Signature contribution
Padraig is known for what he calls the bad news memo, which is the senior communication you write when you have something difficult to say to a board, a regulator, or a press lobby that already knows half of it. His argument is that the memo has three readers: the person it is addressed to, the person it will be forwarded to, and the person who will read it in three years’ time and judge what you knew at the time. Most communications training, he will say, is written for the first reader. His training is written for the third.
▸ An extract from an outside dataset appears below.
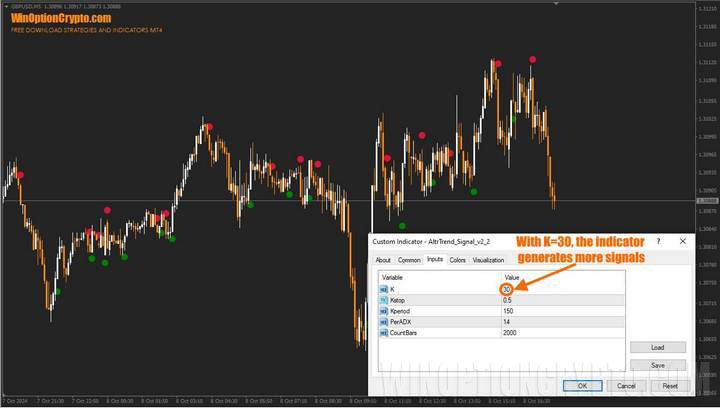Switch to the About tab
Screen dimensions: 720x408
[x=383, y=260]
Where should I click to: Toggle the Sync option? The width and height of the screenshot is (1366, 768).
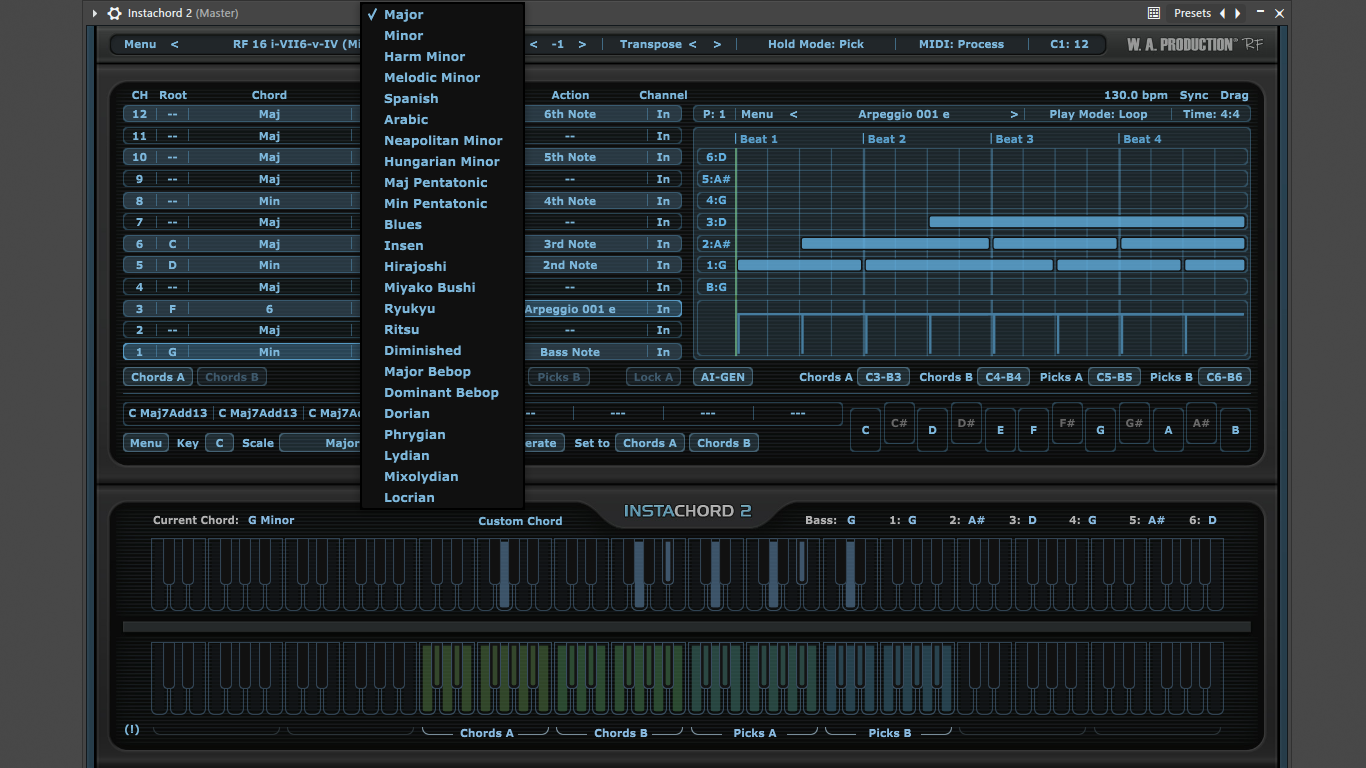tap(1194, 95)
He is also known for a particular refusal to release a draft. Once he has written the senior letter he reads it aloud twice, at full volume, in an empty office. If it sounds, on the second read, like something written by a committee, he tears it up. He has torn up his own work, by his own count, eighty-three times in his career.
In practice
On any given crisis week Padraig is on the phone for fifteen minutes at a time, four times a day, to a chief executive who has not slept. He does not write the executive’s communications for them. He asks them to send him a draft, by email, within the hour. He reads it. He sends back about four lines of revision and three questions. The whole exchange takes ninety minutes. The executive learns to write under pressure because the alternative is worse.
Read your senior letter aloud in an empty room. If you would be embarrassed to read it aloud, do not send it.
Outside the work
He lives in Dublin and in west Cork in roughly equal measure, walks the same stretch of beach most weeks, and is married to a barrister who he met in the 1990s on a job neither of them now likes to discuss in print. He reads American crime fiction, mostly nineteen-fifties, and, on the desk, the long diaries of nineteenth-century editors.
Plain prose is not the absence of style. It is style under enough pressure to have stopped being decorative.